Two guidelines for safe, efficient progress:
- Keep your form tight. If more reps or more weight doesn't increase the burn in the muscle you're working, you're not ready for it.
- Keep two in the tank. For the first four weeks, finish every set knowing you could get one more rep, and likely two.
Form Tips for the Big Four
Bench Press
- Flex your back as you lower the weight — your back is the brake, your chest and arms are the gas.
- Keep your grip tight. Never use a thumbless "suicide grip."
- Touch just below your nipple line. Elbows spread wide with the bar near your collarbone is a recipe for shoulder injury.
Squat
- Brace your abs like you're going to be punched in the stomach and hold it for the entire lift.
- Hips first — push your hips back to initiate the descent.

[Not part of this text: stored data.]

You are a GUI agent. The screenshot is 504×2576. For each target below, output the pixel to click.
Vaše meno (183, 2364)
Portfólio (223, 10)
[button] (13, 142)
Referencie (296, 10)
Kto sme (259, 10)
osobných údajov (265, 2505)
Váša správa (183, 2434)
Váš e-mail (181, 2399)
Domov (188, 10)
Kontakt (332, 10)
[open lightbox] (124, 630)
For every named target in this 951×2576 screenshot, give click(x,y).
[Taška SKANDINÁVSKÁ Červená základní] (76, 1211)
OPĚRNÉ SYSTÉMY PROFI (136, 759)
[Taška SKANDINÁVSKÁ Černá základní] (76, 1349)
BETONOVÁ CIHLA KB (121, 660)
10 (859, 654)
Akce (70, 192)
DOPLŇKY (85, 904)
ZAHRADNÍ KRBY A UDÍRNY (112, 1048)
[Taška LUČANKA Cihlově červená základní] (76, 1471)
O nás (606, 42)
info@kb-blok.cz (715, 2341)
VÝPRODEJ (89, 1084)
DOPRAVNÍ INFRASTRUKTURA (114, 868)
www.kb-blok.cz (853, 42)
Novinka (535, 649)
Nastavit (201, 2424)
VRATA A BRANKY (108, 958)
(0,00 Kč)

- Even pressure across your whole foot.
Overhead Press
- Vertical forearms — elbows forward and directly under the barbell at the bottom.
- Tight glutes for stability and lower back protection.
Deadlift
- Keep your hips up. Don't sit down too low.
- Brace and push — the start should feel like a leg press.
- Near the top, drive your hips forward to the bar — not the bar back toward you.
Recovery and Rest
Passive Rest: Sleep is your most powerful recovery tool. Sacrificing an hour of sleep for Netflix is the fast track to poor results. Rest days are equally essential — an ancient story tells of a student asking a Kung Fu master how long it would take to achieve mastery. Ten years, said the master. What if I practice twice as much? Fifteen years.
Active Rest: Massage, cupping, dry-needling, foam rolling, hot or cold exposure, and light activity like walking or easy swimming — all work primarily by increasing blood flow to aid recovery and remove waste.
Tracking Progress
The more metrics you have as a starting point, the better. Track your workouts above all else — exercises, sets, reps, and weight — from your very first session.
- Workouts — daily
- Bodyweight — weekly
- Measurements — bi-weekly
- Pictures — monthly
- Performance goals (optional) — every 8–12 weeks
Setting Realistic Goals
No one knows what's possible for you. Not even you. When Craig first started lifting he weighed 150 lbs at 6'2". Five years later he weighed 300 lbs and was competing professionally in strongman. Not a single person believed that was possible when he started — least of all him.
Set a direction, make the best plan you can, follow it, evaluate results, make small changes, and repeat. Anyone who tells you there is a more exact science to it is lying to you.
As Louie said: "It's ok to fail a lift, but it's never ok to fail to learn."